Smart Finance Tips Asked: Should Credit Cards Be in Your Wallet?

Image of multiple credit cards sticking out of a denim back pocket.

They say money is the root to all evil and credit cards just might be money’s most successful partner in crime. According to Experian, a major credit reporting agency, an estimated 61% of Americans carry at least one credit card. There’s no doubting the credit card’s allure. Due to high interest rates, fees, and the temptation of easy money, credit cards have earned a bad reputation for being an expensive temptation. But do credit cards fail to possess any redeeming qualities?

Credit Cards: What’s the Use?

From bartering between neighbors to purchasing items on layaway, using credit to buy goods and services existed long before the invention of the little plastic cards in your wallet. Originally, a gesture of goodwill and trust between small local businesses and its townsfolk was enough to do business. However, over time, borrowing on credit has taken on new and broader dimension. While the way we use credit has changed, the purpose hasn’t changed much at all. Maybe you’ve used a credit card to:

  • Pay for an unexpected repair or expense.
  • Cover a temporary financial deficit until your next paycheck.
  • Protect against the failure of moderately expensive purchases such as an appliance or a computer.
  • Rent a car or hotel room or purchase an airline ticket.
  • Enjoy a special night out with family or friends.

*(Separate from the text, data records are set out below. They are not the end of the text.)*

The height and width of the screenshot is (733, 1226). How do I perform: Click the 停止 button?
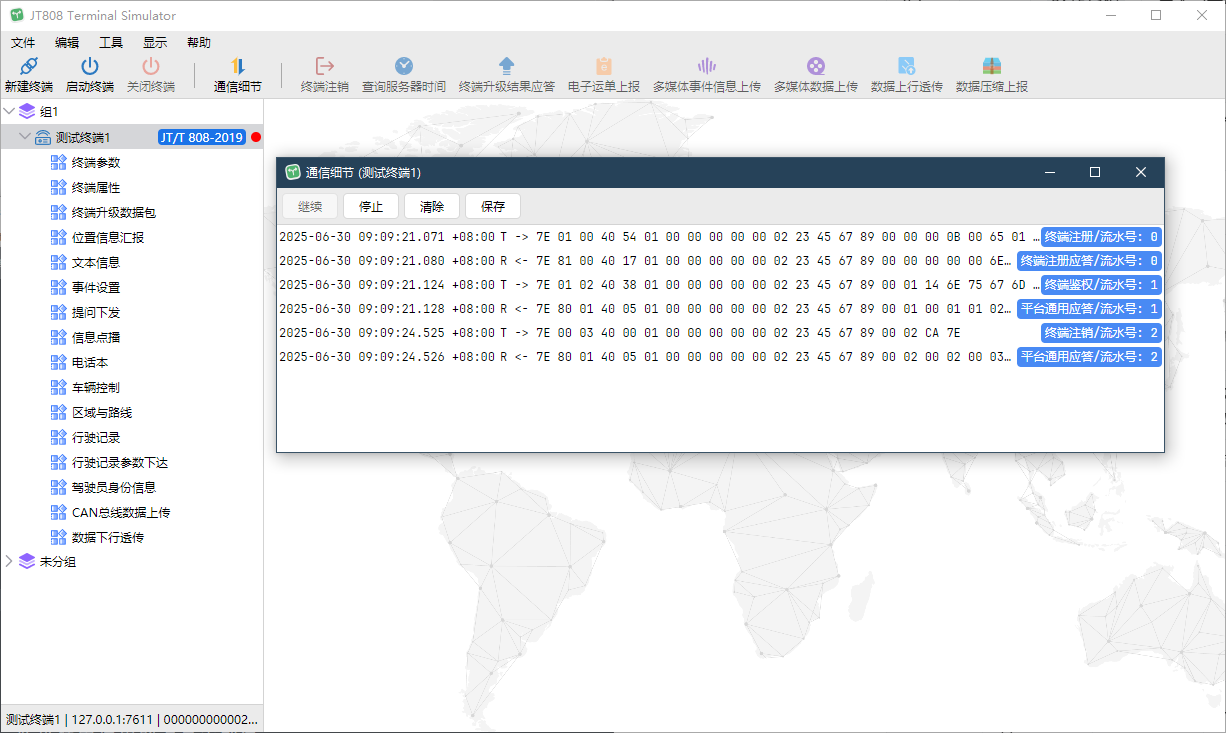[371, 207]
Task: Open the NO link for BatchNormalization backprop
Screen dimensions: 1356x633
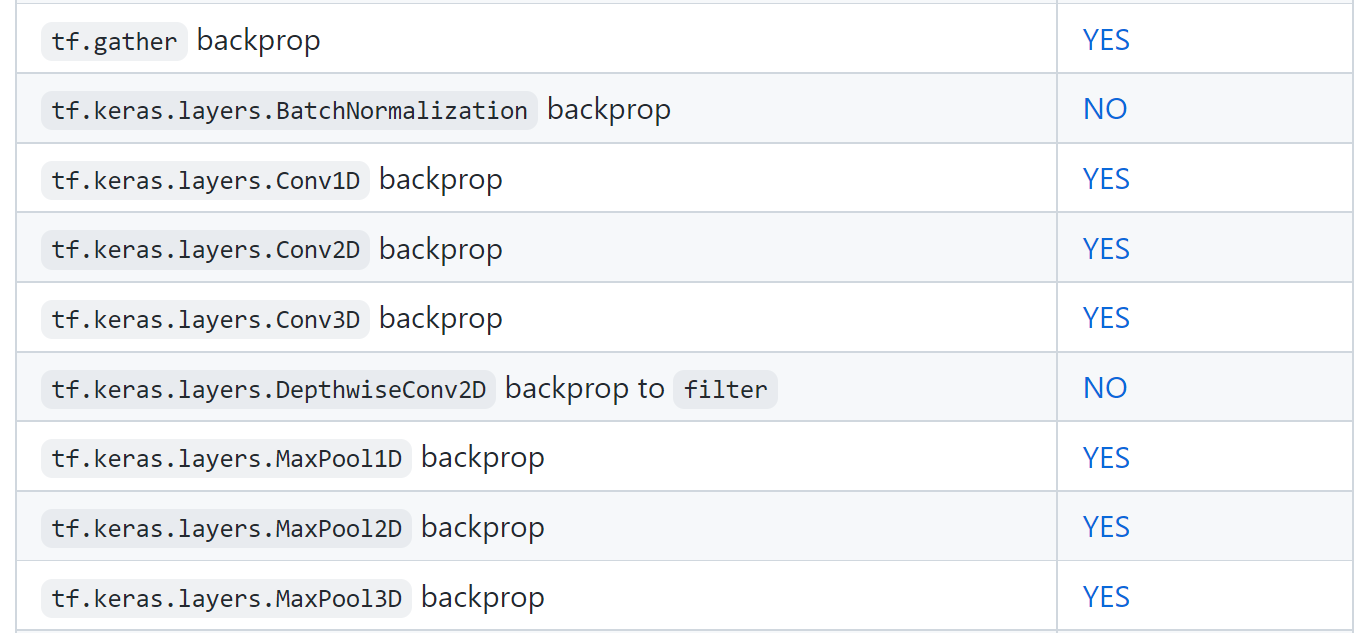Action: tap(1105, 109)
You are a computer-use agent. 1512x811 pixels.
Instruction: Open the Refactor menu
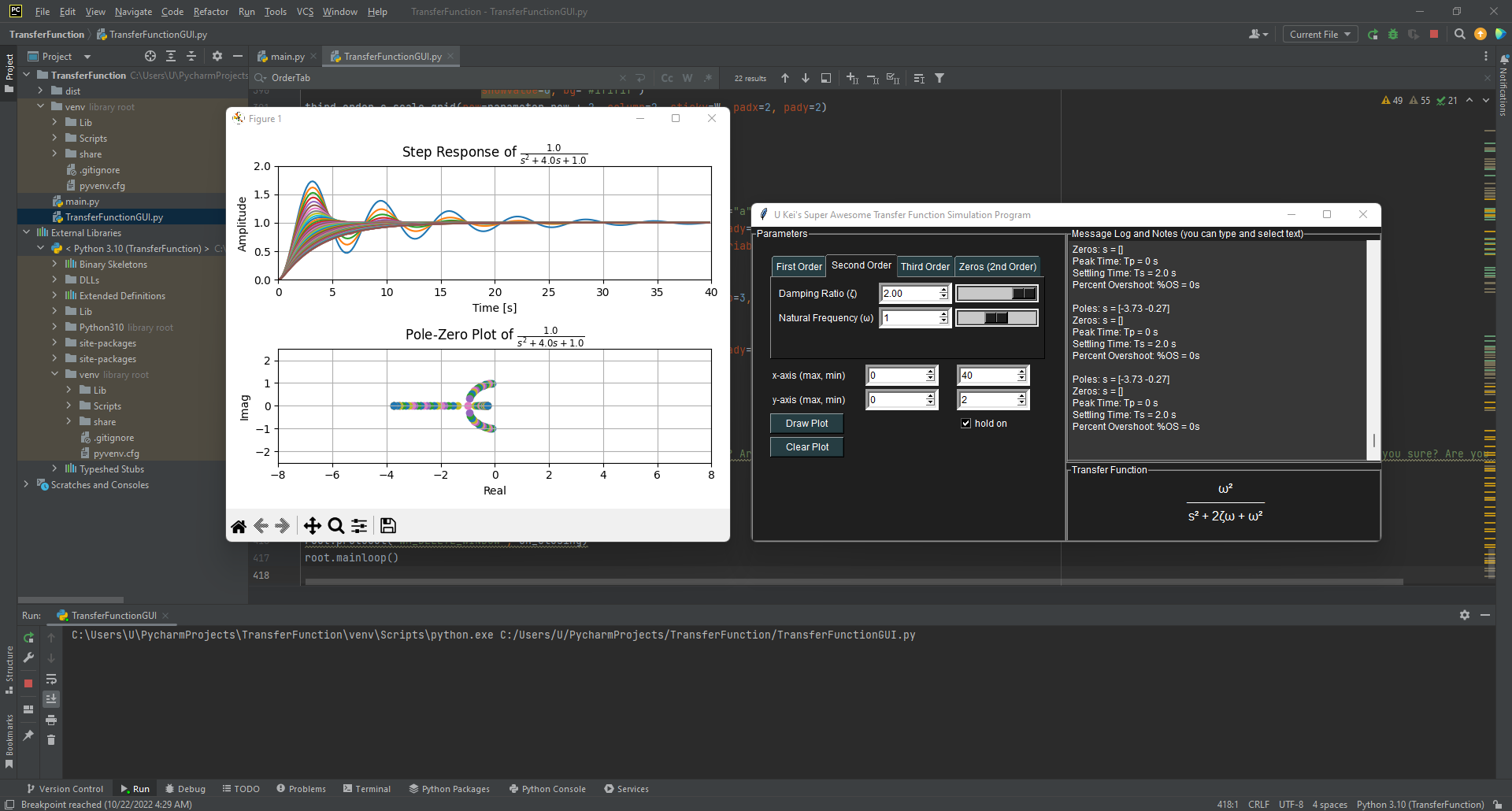pyautogui.click(x=210, y=12)
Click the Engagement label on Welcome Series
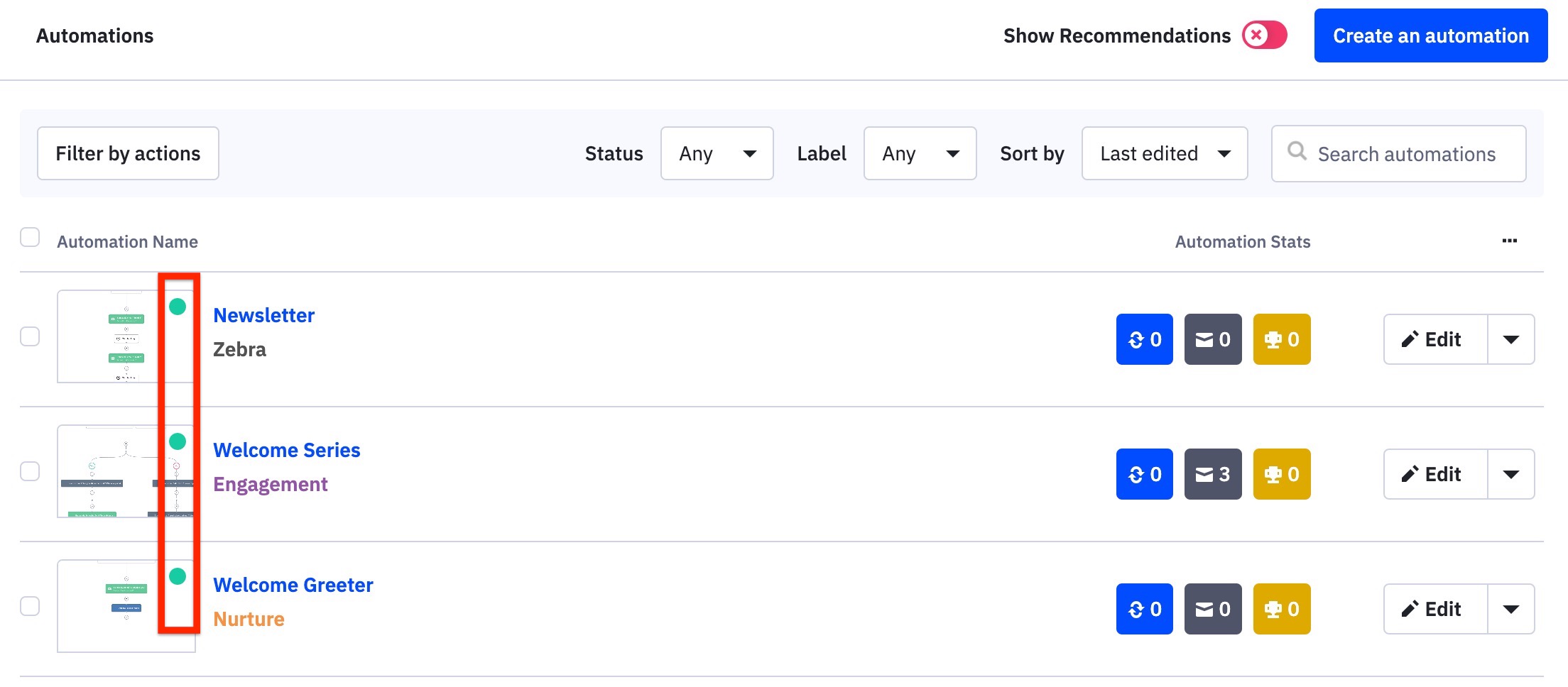The height and width of the screenshot is (687, 1568). tap(271, 484)
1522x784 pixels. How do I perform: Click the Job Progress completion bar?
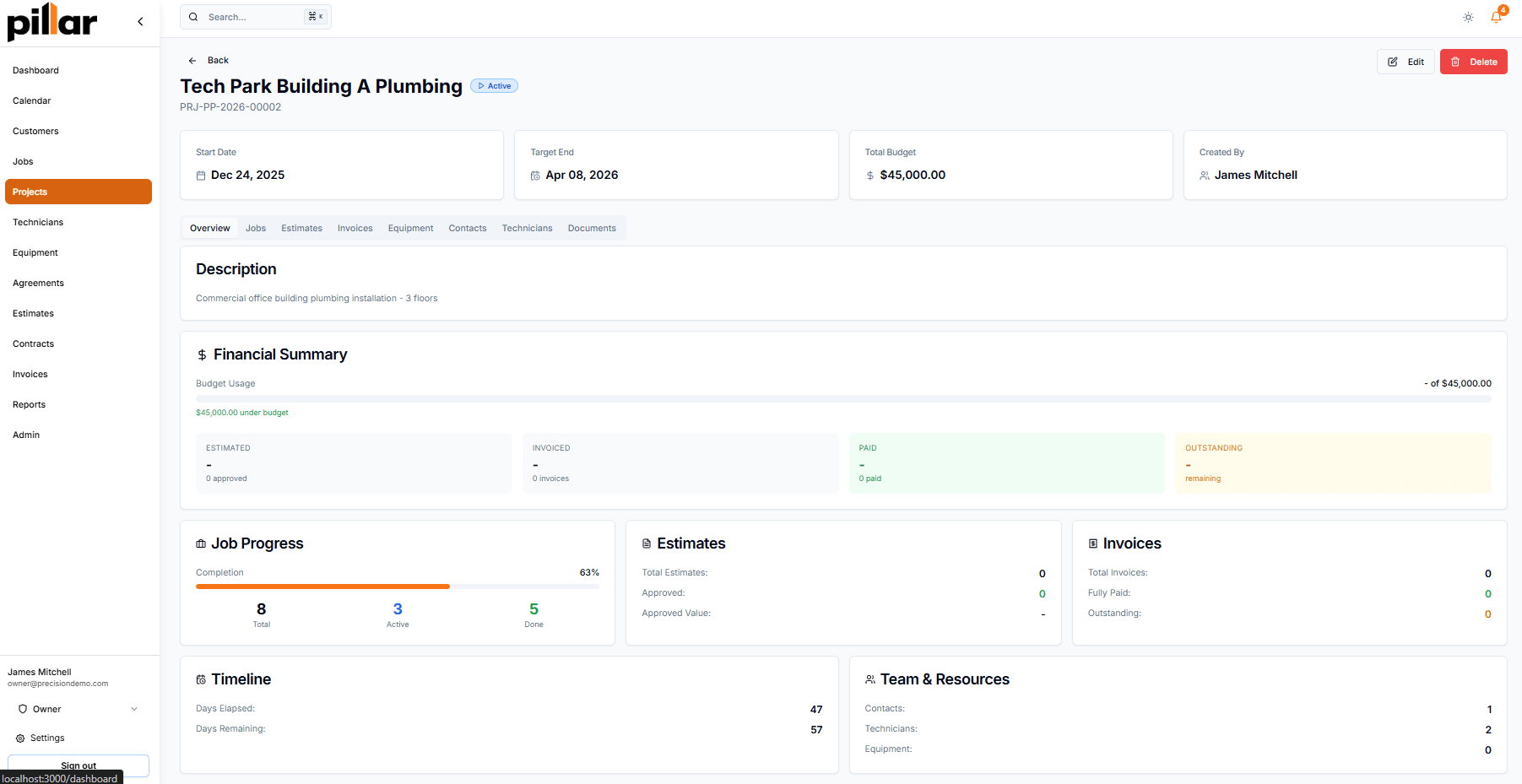click(397, 587)
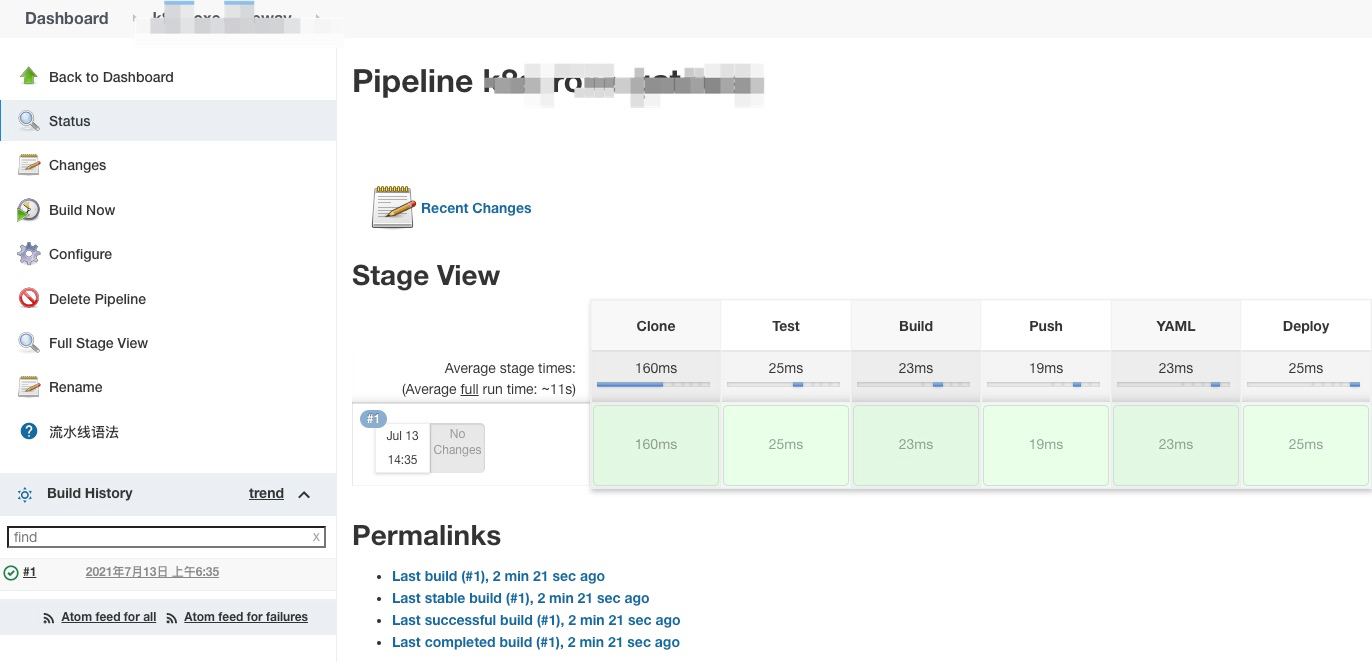Click the Status magnifier icon
Image resolution: width=1372 pixels, height=662 pixels.
coord(29,121)
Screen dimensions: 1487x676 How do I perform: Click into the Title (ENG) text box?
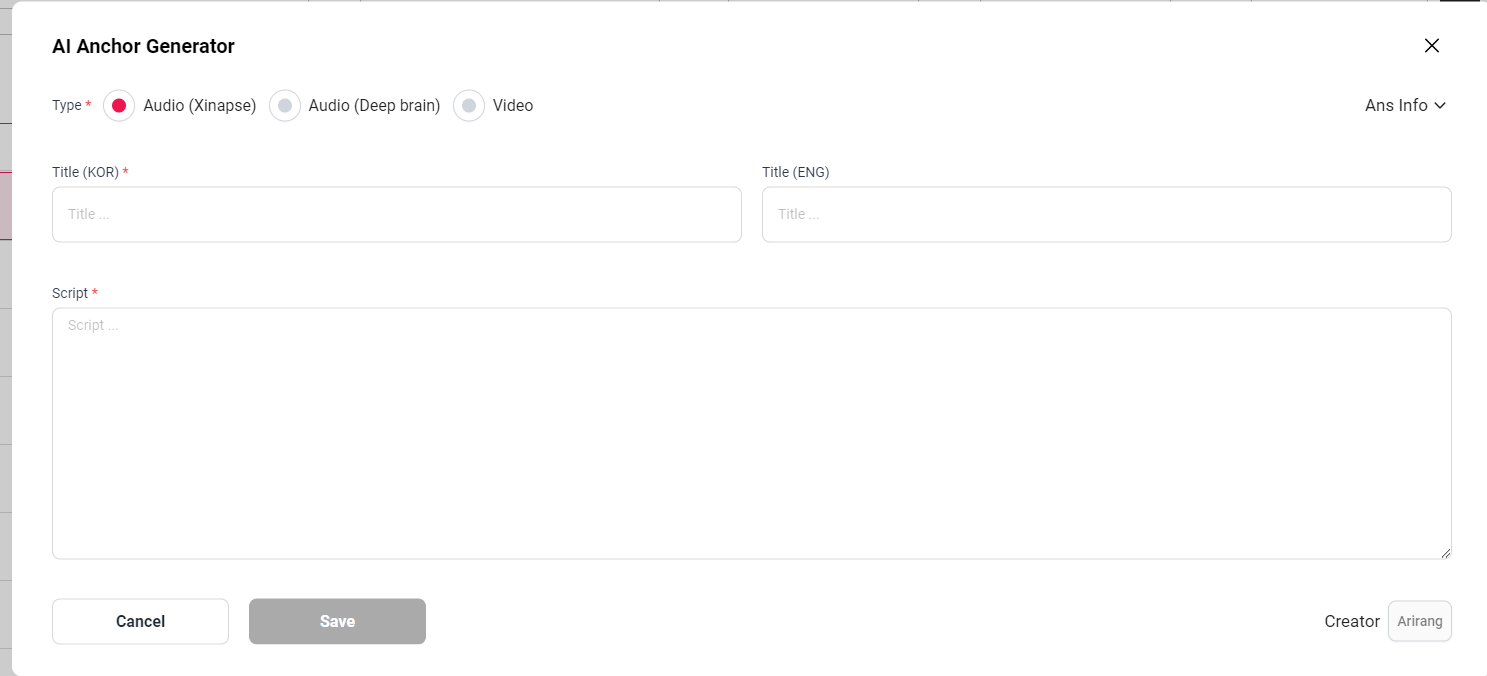pos(1106,214)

Not all these examples are ideal, but when in a financial pinch, a credit card comes in handy.

How to Use Credit Cards Better

We’ve all encountered that person who brags about paying for everything in cash. But if you ever plan to rent a car or a hotel room, purchase concert or airline tickets, it may not make sense to banish credit cards altogether. Maybe you can make using credit cards less expensive if you consider the following:

  • Don’t use credit cards that carry an annual fee.
  • Make at least the minimum payment if not paying the bill in full each month.
  • Pay your bill on time.
  • Watch for hidden fees for services you don’t use or are offered cheaper elsewhere (For example, credit card payment protection, credit monitoring, or identity theft protection).
  • Use the credit card only if you will have the funds to pay the bill when it arrives.
  • Set up an emergency fund or savings account to cover unexpected or discretionary expenses.
  • Use credit cards that offer rewards that you would actually use.

With a little discipline and planning, credit cards can be a supporting character rather than a nasty villain in your financial story.